Genau wie manchem Studenten oder zumindest ähnlich dürfte es manchem Dozierenden ergehen, wenn die Evaluation mäßig oder gar katastrophal ausfällt. Insbesondere dann, wenn dieser sich Mühe gegeben hat, was leider nicht unbedingt für alle zutrifft. Aber so ist das nun mal in einer Marktwirtschaft. Leute werden entlassen, ob sie sich bemühen oder nicht. Selbst durchaus profitable Arbeitskräfte straft der Markt. Verglichen mit den Arbeitern in Bochum genießt ein VWL Professor jedoch noch einzigartige Protektionsklauseln. Er ist nicht nur Beamter und verfügt somit über einen sozialistischen Kündigungsschutz und ein ausgezeichnetes soziales Netz, er hat auch eine ausgeprägte Marktmacht: Für Studenten ist es heutzutage jedenfalls sehr viel einfacher den Stromanbieter zu wechseln als den Anbieter spezifischer Vorlesungen. Und wer nicht will, muss möglichen Investoren nicht einmal einen Blick in seine Bilanzen gewähren. So liegt die Evaluation des letzten Sommersemesters (laut Auskunft des Dekanats auf Wunsch einzelner Herren) in gut bewachten Schränken des KG2. Als zukünftiger Ökonom sollte ich an dieser Stelle wohl auf die daraus resultierenden Verzerrungseffekte und Moral Hazard-Probleme hinweisen. Der Markt braucht Wettbewerb und jede Menge Transparenz, nur so kommen wir doch ins Paretoparadies, oder?

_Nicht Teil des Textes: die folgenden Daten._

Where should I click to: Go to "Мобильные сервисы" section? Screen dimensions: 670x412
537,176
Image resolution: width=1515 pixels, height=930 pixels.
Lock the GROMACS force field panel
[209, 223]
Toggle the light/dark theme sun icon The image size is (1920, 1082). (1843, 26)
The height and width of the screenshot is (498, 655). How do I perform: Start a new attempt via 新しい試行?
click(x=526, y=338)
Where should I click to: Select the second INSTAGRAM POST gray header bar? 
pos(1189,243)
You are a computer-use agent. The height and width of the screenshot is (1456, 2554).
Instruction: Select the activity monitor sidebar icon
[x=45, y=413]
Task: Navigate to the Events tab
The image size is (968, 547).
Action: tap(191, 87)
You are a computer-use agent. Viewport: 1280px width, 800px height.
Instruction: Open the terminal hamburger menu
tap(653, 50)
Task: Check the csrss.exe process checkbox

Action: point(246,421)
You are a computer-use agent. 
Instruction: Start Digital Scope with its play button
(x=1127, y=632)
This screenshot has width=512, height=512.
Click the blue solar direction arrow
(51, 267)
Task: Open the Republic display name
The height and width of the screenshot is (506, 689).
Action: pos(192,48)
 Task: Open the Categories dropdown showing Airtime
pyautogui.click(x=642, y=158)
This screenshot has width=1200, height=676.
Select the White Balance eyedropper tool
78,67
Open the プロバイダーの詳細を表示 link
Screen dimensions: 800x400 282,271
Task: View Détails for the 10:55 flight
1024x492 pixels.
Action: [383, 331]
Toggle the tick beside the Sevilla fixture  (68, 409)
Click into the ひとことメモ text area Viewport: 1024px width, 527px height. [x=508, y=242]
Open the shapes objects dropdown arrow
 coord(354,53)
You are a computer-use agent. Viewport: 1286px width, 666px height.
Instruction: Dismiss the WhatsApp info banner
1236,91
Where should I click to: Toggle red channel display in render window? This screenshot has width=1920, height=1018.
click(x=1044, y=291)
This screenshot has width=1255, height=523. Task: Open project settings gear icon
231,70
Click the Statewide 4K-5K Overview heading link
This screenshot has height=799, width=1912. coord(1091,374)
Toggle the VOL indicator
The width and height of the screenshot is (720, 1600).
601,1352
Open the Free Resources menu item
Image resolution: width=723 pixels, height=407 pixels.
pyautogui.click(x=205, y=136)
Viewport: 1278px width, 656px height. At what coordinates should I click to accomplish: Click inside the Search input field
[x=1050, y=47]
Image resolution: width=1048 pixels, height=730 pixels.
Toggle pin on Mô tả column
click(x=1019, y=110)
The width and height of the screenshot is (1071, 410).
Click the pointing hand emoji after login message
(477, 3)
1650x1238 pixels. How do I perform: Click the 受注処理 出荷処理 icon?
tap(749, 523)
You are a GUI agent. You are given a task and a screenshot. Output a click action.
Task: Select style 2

Ehe ich endgültig polemisch werde, möchte ich betonen, dass ich sehr gut nachvollziehen kann, weshalb man sich vor einer öffentlichen statistischen Demütigung sträubt – dem Evaluationspranger. Vollkommen klar, dass sich, wer kann, quer stellt und eine Veröffentlichung verhindert. Schließlich haben unsere Lehrer die Zeugnisse auch nicht in der Schule ausgehängt, wobei wir Schüler auch keine Anbieter von komplexen Dienstleistungen waren und damit auch keine externe Rechenschaftspflichten hatten, aber gut. Wie auch immer, es ist wohl kein Leichtes die Gefahr der didaktischen Blöße in monetären Einheiten auszudrücken, aber für eine rauschende Studentenparty würde es wohl reichen. Und wenn es nach mir ginge, sollte es zu dieser Party gerne kommen, denn worin bestünde der Sinn in einem „Wer lehrt am besten und wer müsste eigentlich entlassen werden“ – Ranking? Damit rachsüchtige Studenten sich über die Abstiegsplätze lustig machen können und die Sieger selbstherrlicher werden? Auf diese Weise wird der Markt kaum eine seiner Kernkompetenzen, die Disziplinierung, umsetzen können! Es bestehen ohnehin kaum Abwanderungsoptionen. Eher führt es wie bei den Studenten, die regelmäßig an Prüfungen scheitern zu Verdruss und Resignation. Statt einer solchen „Haudrauf-Methode“ muss alles getan werden, um Professoren dafür zu interessieren, wie gute Lehre funktioniert, selbstkritisch zu sein und sich weiterzuentwickeln (obwohl sie nicht mit marktwirtschaftlichen Regeln spielen). Durchaus überlegenswert wäre höchstens die jährliche Beglückwünschung der drei Lehrstärksten. Noch idealer wäre aber nicht ein eisernes Wettrennen zwischen den Dozierenden, bei dem die Mehrheit nach wenigen Bahnen aufgibt, sondern ein Klima des Austausches und der gegenseitigen Bereicherung. Immerhin haben wir ja eine ganze Reihe von sehr fähigen Dozenten, bei denen man sich eine Scheibe abschneiden kann – Herr Nitsch, um ein positives Beispiel zu nennen, hat es in der letzten Makroveranstaltung auf einen Klopfapplaus von stolzen 44 Sekunden gebracht, 44!, so lange muss man erst mal kalt duschen.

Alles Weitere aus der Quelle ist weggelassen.